PROBLEM STATEMENT: Copy out every line of the data below that contains the word "Open".

TASK INPUTS:
++++++
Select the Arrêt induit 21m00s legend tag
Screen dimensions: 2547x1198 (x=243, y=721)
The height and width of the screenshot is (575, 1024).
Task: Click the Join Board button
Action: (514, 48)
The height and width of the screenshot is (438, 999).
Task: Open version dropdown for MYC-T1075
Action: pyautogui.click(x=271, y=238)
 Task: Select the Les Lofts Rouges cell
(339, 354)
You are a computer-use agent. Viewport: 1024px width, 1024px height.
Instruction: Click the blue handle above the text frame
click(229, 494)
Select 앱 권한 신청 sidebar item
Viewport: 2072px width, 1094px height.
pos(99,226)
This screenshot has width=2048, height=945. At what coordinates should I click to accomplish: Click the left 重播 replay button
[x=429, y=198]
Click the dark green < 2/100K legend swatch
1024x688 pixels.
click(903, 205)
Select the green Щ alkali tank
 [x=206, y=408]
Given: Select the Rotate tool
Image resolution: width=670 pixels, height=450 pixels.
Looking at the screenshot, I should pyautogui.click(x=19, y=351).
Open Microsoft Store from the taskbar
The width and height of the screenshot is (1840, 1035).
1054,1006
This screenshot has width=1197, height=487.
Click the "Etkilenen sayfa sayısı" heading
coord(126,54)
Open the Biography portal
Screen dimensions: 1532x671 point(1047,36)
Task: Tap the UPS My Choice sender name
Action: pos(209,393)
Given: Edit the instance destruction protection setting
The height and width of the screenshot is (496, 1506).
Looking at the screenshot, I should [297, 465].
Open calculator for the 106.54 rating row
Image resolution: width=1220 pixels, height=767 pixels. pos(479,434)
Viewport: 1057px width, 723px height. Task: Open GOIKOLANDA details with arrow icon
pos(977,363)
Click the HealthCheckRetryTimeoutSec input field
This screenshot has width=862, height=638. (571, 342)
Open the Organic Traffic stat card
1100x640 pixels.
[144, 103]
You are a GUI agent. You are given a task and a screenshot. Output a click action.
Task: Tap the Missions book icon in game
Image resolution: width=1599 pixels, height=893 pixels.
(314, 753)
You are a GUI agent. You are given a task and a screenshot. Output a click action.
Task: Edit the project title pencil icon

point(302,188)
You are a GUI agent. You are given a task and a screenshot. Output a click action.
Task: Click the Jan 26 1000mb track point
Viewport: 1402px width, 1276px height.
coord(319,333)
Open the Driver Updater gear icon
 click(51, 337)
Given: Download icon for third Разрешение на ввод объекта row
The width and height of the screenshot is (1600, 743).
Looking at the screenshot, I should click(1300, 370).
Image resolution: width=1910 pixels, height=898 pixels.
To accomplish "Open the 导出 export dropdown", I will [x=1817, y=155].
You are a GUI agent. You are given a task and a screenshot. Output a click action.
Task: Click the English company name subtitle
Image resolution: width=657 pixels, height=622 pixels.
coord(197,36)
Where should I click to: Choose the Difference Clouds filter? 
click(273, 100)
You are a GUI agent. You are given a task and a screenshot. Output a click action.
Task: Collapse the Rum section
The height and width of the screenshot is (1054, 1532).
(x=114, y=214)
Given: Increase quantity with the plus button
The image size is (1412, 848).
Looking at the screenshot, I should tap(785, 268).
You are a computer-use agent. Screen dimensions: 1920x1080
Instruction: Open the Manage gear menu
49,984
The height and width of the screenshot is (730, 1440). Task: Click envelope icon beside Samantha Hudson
++++++
OUTPUT OF THE EXERCISE:
Task: Open version dropdown for MYC-T1075
Open Microsoft Store from the taskbar
Open the Biography portal
Open calculator for the 106.54 rating row
Viewport: 1057px width, 723px height. Task: Open GOIKOLANDA details with arrow icon
Open the Organic Traffic stat card
Open the Driver Updater gear icon
To accomplish "Open the 导出 export dropdown", I will [x=1817, y=155].
Instruction: Open the Manage gear menu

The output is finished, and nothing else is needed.